── GIVEN DATA

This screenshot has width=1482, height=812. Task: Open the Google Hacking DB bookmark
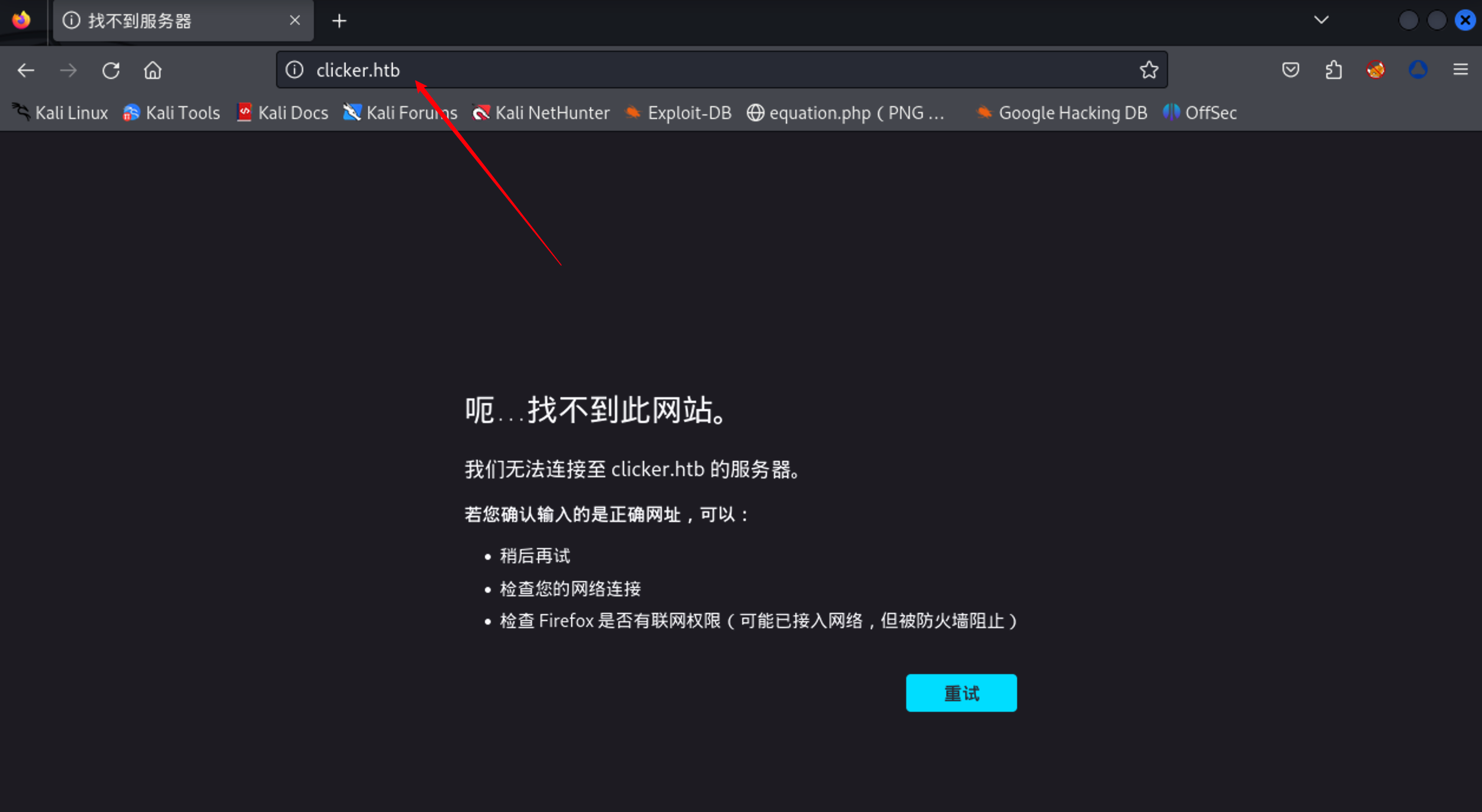coord(1062,113)
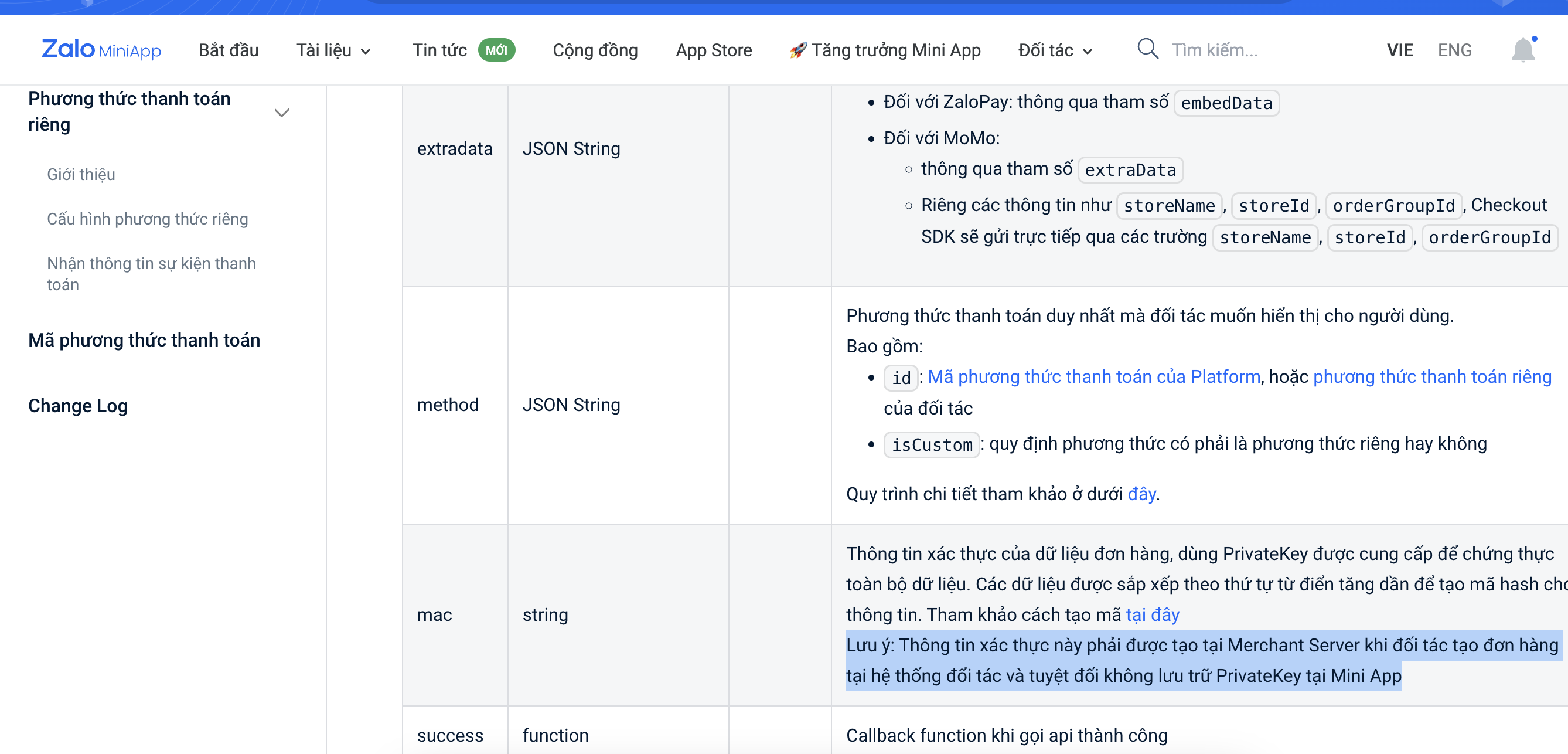Viewport: 1568px width, 754px height.
Task: Switch language to ENG
Action: point(1454,50)
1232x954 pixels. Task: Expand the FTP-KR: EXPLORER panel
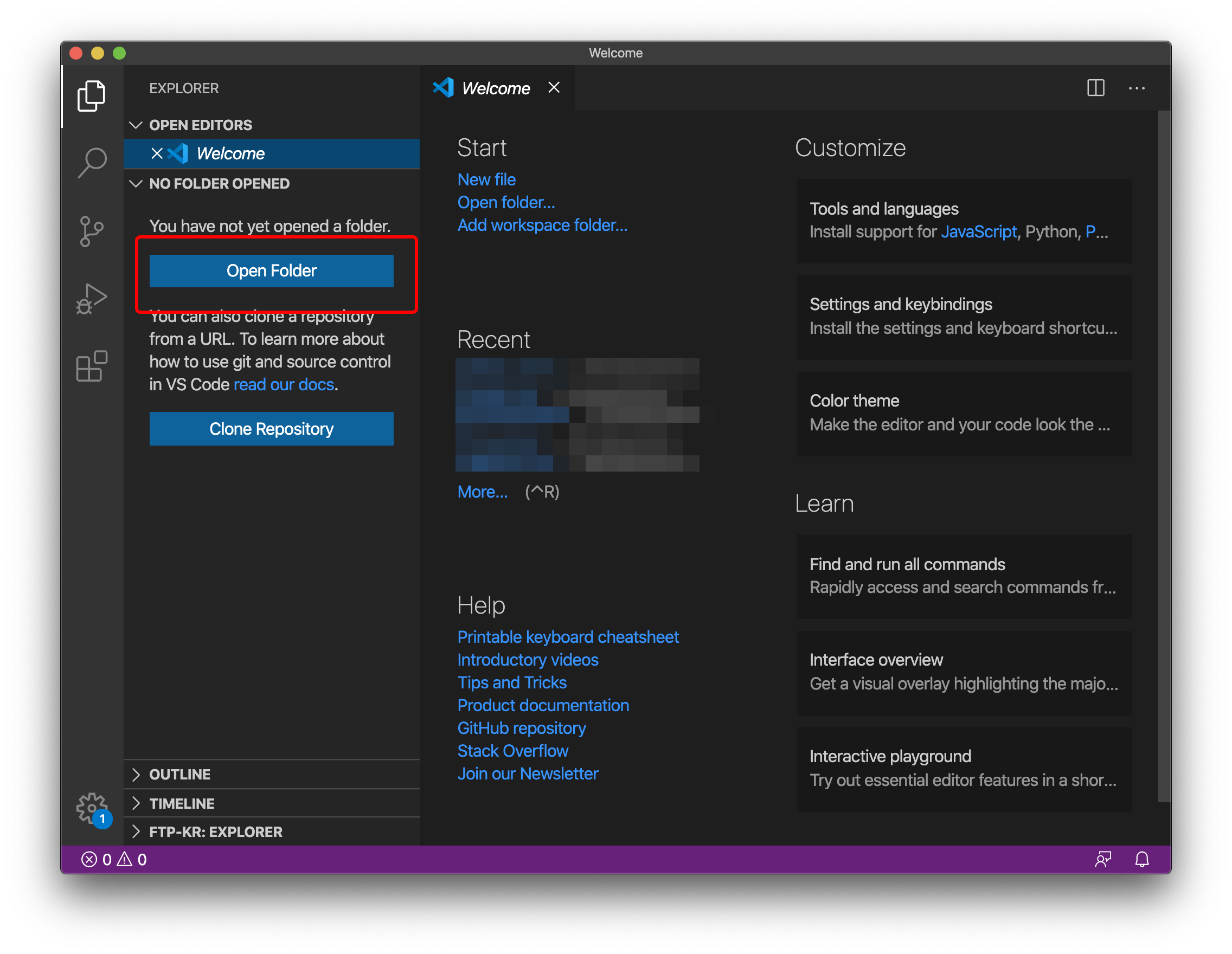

────

- **THE TASK**
Could you reproduce every record above exactly, leaving out the pictures?

- **YOUR SOLUTION**
This screenshot has width=1482, height=812. Task: Open the Google Hacking DB bookmark
coord(1062,113)
Viewport: 1568px width, 754px height.
Task: Switch language to ENG
Action: point(1454,50)
1232x954 pixels. Task: Expand the FTP-KR: EXPLORER panel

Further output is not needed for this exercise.